И как-то раз мой страх обрел голос. Родители, прибежавшие на крик, хватали меня, обнимали и гладили, а я ненавидела их в тот момент, потому что они ничем не могли мне помочь. Единственное, что они сумели для меня сделать, это положить в психиатрическую больницу, а когда я выписалась, запретили мне заниматься в художественной школе. Через месяц я вновь оказалась в больнице, а после этого все годы прожила с уверенностью, что в мире просто нет человека, способного по-настоящему помочь.
Пол вдруг протянул руку, всю покрытую темными волосками, я подала свою, и он бережно усадил меня рядом с собой.
- Как тебя зовут, девочка?
Когда я ответила, он повторил нараспев:
- Тамара…
В его устах мое имя прозвучало чарующе. Это навело меня на мысль, что если страсть входит в женское сердце через уши, то Демон должен был говорить с акцентом. Иначе он не добился бы такого успеха. Пол произнес: "Тамара" так, словно пропел рыцарскую балладу. Прекрасную и немного грустную. И каждый звук в ней был целой главой.

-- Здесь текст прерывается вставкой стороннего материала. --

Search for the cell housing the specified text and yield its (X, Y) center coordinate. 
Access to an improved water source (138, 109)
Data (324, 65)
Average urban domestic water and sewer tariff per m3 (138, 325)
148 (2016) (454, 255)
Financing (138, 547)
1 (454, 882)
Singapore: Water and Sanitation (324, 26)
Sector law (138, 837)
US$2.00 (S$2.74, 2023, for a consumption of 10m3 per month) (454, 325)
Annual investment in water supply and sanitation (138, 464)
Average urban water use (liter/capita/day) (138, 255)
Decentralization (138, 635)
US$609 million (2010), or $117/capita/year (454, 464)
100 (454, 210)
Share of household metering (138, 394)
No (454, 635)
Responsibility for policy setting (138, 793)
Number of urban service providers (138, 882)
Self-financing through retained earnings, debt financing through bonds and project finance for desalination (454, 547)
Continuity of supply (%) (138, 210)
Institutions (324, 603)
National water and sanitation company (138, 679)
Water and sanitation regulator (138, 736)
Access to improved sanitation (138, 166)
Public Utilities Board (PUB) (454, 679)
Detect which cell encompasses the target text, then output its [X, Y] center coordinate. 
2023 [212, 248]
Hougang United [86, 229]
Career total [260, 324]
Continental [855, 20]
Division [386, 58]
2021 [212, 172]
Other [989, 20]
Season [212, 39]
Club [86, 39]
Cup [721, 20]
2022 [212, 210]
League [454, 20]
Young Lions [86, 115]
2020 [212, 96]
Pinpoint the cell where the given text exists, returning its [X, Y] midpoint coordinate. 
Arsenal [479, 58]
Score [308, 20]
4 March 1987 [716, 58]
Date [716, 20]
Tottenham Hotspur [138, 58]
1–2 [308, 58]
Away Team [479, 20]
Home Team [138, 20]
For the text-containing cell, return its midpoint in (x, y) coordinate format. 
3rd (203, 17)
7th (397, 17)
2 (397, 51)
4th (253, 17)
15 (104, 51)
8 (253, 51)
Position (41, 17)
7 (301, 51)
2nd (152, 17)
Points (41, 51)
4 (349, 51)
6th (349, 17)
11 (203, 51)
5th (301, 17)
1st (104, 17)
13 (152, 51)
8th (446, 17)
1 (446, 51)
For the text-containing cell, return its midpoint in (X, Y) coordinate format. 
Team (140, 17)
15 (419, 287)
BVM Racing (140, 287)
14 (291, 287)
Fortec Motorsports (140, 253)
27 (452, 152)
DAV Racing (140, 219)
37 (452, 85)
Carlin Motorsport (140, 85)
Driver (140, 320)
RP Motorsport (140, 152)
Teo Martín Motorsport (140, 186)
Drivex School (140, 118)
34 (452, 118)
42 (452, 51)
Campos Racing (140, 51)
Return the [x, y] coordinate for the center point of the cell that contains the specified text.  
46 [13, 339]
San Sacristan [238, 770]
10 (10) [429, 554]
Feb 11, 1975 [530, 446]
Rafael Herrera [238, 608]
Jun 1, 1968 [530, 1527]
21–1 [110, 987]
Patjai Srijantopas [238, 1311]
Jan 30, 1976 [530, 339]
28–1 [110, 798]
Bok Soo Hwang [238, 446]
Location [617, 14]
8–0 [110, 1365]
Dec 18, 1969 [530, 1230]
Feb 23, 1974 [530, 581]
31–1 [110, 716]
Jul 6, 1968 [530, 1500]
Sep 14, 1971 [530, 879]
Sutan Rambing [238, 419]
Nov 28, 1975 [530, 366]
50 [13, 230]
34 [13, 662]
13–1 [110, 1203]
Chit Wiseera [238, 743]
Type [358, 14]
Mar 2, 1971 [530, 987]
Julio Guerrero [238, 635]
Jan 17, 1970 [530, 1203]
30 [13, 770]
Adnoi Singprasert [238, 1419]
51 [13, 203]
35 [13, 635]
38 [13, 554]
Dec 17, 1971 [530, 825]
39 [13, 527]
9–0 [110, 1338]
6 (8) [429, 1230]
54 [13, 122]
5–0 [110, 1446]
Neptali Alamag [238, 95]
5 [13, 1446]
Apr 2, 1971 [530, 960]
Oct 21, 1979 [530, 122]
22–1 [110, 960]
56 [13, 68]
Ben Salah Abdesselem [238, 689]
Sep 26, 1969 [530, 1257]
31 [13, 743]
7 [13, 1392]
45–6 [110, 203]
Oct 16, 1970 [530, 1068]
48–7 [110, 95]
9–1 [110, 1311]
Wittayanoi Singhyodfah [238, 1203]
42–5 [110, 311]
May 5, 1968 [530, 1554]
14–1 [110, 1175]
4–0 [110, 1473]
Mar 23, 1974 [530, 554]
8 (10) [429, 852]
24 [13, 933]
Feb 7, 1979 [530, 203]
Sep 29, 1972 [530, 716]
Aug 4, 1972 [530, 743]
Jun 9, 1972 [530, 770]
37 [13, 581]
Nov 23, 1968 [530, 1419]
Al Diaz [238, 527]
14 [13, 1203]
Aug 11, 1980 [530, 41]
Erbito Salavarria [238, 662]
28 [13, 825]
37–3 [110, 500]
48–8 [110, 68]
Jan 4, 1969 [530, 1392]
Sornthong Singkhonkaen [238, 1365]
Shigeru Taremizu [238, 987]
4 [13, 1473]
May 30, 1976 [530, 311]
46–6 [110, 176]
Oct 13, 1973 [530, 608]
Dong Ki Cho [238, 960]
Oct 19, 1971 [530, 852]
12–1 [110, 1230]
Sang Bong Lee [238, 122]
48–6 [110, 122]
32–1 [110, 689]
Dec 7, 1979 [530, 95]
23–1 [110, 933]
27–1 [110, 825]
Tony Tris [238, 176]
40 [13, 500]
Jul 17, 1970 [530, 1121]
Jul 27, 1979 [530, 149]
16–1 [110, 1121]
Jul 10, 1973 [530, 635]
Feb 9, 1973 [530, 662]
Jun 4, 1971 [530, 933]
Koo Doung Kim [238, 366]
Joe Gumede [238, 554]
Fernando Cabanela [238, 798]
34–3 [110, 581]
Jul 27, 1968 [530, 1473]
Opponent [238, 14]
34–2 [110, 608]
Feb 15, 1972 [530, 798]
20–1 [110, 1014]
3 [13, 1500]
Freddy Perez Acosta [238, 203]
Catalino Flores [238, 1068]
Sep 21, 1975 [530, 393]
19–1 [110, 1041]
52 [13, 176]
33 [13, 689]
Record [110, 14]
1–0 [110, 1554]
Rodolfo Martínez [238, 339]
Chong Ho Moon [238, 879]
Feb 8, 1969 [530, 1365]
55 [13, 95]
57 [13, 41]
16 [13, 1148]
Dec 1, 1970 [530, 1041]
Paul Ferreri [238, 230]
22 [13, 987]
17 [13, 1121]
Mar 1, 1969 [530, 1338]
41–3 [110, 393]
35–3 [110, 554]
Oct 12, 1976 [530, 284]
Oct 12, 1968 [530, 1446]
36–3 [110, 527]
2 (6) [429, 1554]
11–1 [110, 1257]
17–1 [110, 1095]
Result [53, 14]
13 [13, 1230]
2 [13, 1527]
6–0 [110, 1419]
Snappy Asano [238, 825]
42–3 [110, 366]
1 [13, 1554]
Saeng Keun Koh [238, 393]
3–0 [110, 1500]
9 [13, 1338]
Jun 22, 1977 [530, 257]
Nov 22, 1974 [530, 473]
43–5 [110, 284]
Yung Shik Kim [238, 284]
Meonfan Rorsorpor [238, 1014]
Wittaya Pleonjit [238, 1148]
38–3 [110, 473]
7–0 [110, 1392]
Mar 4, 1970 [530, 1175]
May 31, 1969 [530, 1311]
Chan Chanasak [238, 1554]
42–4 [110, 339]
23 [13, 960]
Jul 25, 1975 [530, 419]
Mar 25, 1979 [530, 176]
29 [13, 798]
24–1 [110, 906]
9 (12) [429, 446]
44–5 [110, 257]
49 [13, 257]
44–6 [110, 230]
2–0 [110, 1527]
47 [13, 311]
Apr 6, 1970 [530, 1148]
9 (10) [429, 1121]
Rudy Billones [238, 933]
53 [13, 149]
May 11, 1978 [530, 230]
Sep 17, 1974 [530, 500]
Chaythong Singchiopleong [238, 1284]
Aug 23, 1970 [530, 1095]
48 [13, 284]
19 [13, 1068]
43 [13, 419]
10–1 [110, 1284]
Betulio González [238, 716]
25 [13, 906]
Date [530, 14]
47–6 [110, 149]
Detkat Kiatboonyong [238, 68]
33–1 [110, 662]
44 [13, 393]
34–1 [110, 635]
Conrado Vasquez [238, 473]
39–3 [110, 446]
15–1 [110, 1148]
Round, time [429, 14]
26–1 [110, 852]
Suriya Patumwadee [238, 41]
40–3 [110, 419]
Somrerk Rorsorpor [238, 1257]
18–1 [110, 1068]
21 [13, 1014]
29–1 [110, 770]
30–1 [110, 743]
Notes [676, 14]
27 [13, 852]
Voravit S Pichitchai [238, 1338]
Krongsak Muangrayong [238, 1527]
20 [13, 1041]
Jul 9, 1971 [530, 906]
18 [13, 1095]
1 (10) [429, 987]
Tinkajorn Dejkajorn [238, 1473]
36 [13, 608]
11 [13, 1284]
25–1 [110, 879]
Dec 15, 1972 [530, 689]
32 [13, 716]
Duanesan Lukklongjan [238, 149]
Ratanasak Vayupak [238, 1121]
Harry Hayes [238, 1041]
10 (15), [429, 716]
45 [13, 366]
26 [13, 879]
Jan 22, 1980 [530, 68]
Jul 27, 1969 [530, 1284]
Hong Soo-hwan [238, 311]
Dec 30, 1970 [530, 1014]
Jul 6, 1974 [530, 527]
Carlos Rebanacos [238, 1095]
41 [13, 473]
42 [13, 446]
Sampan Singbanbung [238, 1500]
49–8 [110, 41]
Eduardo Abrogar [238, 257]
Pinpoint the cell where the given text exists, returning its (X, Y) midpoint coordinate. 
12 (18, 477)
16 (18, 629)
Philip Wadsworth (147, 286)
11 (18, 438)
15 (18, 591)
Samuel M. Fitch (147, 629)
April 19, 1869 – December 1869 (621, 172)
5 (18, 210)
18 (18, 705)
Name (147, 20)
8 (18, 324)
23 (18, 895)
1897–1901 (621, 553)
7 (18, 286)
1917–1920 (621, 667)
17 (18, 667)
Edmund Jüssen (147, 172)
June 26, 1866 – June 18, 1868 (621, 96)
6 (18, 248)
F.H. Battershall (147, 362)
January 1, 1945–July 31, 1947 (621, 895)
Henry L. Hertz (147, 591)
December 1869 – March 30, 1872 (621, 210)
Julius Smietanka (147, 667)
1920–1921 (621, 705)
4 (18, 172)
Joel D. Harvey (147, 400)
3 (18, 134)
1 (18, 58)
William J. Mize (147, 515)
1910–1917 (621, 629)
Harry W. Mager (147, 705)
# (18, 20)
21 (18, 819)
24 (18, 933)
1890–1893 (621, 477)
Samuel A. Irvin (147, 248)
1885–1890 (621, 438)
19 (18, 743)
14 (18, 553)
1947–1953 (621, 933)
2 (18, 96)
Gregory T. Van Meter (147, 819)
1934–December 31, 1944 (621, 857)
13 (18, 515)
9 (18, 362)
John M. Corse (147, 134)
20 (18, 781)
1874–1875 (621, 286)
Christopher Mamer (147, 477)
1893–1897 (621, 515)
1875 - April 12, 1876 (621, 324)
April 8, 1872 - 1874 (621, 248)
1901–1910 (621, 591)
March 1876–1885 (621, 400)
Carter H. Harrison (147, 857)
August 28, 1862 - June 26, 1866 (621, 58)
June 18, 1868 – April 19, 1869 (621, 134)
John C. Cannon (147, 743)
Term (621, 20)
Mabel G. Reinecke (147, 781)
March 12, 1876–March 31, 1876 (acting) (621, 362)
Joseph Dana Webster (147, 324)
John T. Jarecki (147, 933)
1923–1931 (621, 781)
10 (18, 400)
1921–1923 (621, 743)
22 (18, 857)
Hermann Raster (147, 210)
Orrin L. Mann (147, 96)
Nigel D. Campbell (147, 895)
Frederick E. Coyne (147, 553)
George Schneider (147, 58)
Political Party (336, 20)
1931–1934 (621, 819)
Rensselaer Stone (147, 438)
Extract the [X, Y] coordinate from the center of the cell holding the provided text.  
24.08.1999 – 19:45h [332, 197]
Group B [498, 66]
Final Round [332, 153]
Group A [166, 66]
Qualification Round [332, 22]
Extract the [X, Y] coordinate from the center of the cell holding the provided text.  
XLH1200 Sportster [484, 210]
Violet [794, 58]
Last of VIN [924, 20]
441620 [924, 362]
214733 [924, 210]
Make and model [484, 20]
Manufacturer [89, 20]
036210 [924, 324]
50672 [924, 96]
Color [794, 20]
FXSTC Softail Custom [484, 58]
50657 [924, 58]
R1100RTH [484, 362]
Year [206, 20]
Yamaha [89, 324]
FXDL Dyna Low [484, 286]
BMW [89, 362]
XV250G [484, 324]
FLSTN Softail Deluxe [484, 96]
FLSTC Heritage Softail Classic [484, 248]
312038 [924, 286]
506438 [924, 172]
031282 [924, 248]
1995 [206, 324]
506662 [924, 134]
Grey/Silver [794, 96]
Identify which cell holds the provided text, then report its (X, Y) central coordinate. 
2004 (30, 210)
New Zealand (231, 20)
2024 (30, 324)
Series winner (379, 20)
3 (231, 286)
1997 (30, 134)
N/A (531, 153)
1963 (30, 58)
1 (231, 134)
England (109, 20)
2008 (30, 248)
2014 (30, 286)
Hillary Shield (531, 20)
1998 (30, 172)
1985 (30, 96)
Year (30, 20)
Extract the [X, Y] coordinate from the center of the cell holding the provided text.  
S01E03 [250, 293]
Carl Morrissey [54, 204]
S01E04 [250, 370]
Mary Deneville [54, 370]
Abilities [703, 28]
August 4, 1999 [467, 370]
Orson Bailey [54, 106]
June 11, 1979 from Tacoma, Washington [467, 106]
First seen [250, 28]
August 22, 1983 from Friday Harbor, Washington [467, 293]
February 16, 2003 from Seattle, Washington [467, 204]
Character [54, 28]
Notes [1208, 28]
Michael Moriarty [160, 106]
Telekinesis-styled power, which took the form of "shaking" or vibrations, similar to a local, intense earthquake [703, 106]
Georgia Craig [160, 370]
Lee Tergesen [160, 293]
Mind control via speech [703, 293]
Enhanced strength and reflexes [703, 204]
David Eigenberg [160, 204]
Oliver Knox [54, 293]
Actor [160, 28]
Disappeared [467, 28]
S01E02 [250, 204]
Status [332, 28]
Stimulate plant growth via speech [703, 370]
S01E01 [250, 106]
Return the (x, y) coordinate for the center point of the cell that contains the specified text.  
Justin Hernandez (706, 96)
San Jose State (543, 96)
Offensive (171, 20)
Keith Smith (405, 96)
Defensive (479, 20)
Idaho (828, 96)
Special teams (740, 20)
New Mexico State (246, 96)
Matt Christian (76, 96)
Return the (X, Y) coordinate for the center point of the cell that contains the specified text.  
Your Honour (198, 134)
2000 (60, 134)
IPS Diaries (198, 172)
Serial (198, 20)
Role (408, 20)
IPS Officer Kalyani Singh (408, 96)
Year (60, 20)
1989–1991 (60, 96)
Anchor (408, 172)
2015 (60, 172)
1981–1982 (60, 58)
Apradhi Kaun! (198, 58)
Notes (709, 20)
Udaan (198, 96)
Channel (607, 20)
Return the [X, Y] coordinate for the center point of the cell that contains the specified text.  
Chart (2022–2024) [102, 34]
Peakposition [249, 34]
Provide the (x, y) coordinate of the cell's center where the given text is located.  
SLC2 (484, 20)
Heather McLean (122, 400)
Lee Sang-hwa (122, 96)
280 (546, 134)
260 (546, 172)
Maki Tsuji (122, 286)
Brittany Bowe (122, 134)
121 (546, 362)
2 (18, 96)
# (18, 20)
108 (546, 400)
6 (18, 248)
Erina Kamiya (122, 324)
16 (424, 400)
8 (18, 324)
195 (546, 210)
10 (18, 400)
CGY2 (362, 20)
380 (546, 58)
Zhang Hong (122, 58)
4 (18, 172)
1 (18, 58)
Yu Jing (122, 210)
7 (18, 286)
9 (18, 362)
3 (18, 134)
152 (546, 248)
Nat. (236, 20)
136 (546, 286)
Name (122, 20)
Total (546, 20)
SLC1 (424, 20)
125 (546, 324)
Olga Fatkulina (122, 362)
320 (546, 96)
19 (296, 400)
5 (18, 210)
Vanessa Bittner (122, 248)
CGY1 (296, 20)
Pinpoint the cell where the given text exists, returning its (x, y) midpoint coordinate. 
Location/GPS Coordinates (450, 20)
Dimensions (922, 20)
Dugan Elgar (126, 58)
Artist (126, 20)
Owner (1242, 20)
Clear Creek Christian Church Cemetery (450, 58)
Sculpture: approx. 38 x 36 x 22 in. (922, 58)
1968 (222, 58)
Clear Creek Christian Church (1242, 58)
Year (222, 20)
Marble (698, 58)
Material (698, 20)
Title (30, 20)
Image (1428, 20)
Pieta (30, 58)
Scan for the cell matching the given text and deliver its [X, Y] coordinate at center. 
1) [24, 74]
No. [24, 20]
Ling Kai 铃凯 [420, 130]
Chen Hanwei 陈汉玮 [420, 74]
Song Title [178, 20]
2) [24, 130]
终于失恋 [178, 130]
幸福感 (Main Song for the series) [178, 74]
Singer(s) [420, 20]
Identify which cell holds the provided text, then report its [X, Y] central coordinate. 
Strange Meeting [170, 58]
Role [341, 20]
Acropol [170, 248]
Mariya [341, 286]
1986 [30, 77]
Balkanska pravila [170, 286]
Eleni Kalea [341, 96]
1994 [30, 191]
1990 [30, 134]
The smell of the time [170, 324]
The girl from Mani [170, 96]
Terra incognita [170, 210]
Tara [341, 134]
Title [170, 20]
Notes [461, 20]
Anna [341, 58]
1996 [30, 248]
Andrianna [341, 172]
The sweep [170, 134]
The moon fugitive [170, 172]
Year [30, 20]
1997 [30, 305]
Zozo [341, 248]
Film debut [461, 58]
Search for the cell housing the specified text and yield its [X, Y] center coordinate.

- Ты правду сказала? Тебе страшно?
Он был большим и теплым, и мне до того захотелось уткнуться в его черный трикотажный джемпер, что даже слезы навернулись. Я чувствовала себя с ним совсем ребенком, и мне хотелось вести себя по-детски: вскарабкаться ему на колени, обхватить за шею и немного всплакнуть. Может, от того, что Пол все время называл меня девочкой? С высоты его возраста я и была девочкой. И меня ничуть не смущало, что он сидит на моем диване в одних трусах.
Я ничего не отвечала, и Пол прижал к груди мою голову - точно так, как мне хотелось. Его ладонь накрыла всю мою макушку. Когда он стал поглаживать, возникло ощущение, что он вытягивает из моих мыслей все темное, потому что в голове как-то сразу просветлело, и я уже не могла вспомнить, из-за чего собиралась заплакать.
- А это ничего, - спросил Пол настороженно, - если я буду здесь жить? Это никого не обидит?
- Мне некого обижать.
- Почему твой муж в Париже?
- Влюбился во француженку.
- О! - Пол засмеялся, и голова моя затряслась у него на груди. - Я понимаю… Хотя нет…
Он приподнял мое лицо и улыбнулся, не разжимая губ.
- Как называются эти маленькие пятнышки? На щеке возле носа.
- Родинки.
- О! Родинки… Их пять. Очень красиво.